### EXCERPTED TEXT
- - - -

Offering earnings guidance above analyst expectations is obviously a bullish sign because, over time, earnings growth follows sales growth. And when a company predicts greater sales or profits, we expect its stock price to soon follow.
Biotech Dendreon recently said fourth-quarter revenues were going to be around $85.5 million, or $81.6 million -- a 5% increase -- on an adjusted basis, better than the $80.7 million Wall Street was anticipating, and it seemed to regain momentum as sales also rose sequentially. With a keener focus on community urologists, it tacked on a 25% increase in that market. The community segment now represents 71% of revenues, much better than the 58% it accounted for last year.
While community oncologists saw just a 4% rise this quarter, it indicates that Dendreon is gaining traction. The division had been flat in the third quarter, though that, in itself , was an improvement from the decline it registered in the second.
It's been a rough year for the biotech, which finds its stock some 60% below its 52-week highs. On the bright side, however, shares have gained sharply from their October lows, rising 80% in less than three months time.

- - - -

### SUPPLIED MATERIAL
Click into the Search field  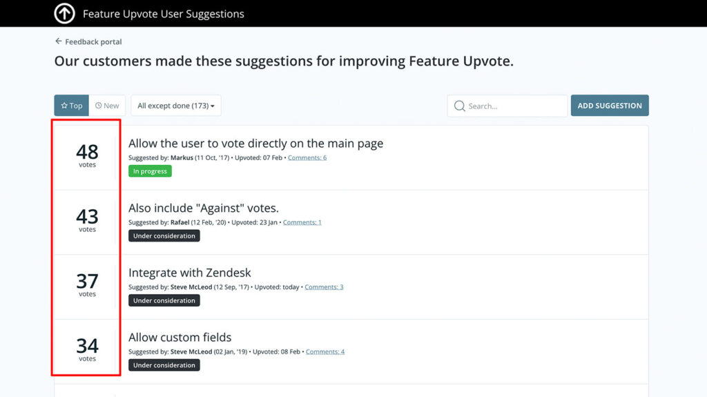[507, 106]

- - - -

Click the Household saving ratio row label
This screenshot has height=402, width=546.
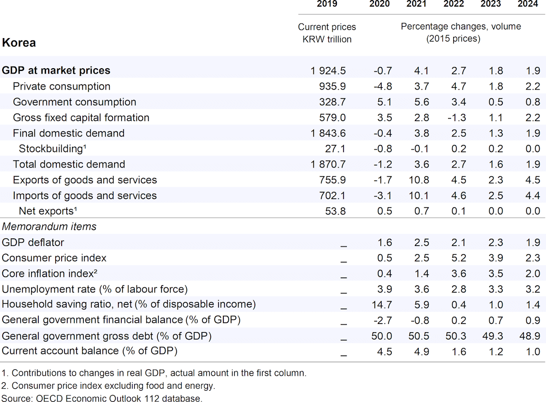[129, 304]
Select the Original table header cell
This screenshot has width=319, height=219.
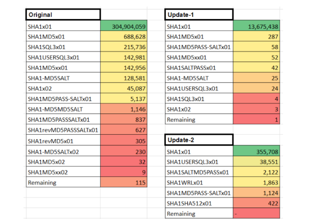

- - - -

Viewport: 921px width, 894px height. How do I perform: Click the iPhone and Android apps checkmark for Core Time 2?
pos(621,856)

- - - -

### THINGS TO DO
1 – Retype the Dendreon article word for word, starting at "While community oncologists" and stopping after "three months time.".
2 – Extend the Dendreon article by writing what comes next after its final sentence.
None of the records has any bearing on what you're asked to do here.

### TASK-BY-TASK OUTPUTS
1 –
While community oncologists saw just a 4% rise this quarter, it indicates that Dendreon is gaining traction. The division had been flat in the third quarter, though that, in itself , was an improvement from the decline it registered in the second.
It's been a rough year for the biotech, which finds its stock some 60% below its 52-week highs. On the bright side, however, shares have gained sharply from their October lows, rising 80% in less than three months time.

2 –
Now don't go blindly buying -- or selling -- on this bullish sentiment, because you still need to do some research. Even if it looks like the situation is improving, we can only use the announcement as a jumping-off point for additional research.
Just the facts
Confronted, on the one hand, with the possibility that its prostate cancer fighting therapy Provenge might face a longer hill to climb before gaining widespread acceptance, and growing competition on the other, Dendreon smartly decided to pare down to its essentials, and focus on the task at hand. It sold off its New Jersey manufacturing facility to pharma giant Novartis, laid off 600 employees, and committed to reduced expenses. At the same time, though, it's looking to Europe to expand its market opportunity and potentially double sales in a single stroke.
It's going to have to hurry, because the competitive pressures mounting here at home are going to be just as intense in Europe. Johnson & Johnson's Zytiga has quickly become the first line of defense in the treatment of prostate cancer, even if they follow up with Provenge afterwards. Indeed, Dendreon is counting on its study testing Provenge with Zytiga to convince doctors that, if they're going to prescribe J&J's drug, they ought to prescribe their own, too, to use all of the arrows in their quiver and not make it an either/or decision.
It may be that Provenge is best used as a combination drug with other treatments, sort of a cocktail of drugs, like those used to fight HIV and hepatitis C. Dendreon also plans on testing it with Xtandi, which is being developed by Medivation and Astellas Pharma.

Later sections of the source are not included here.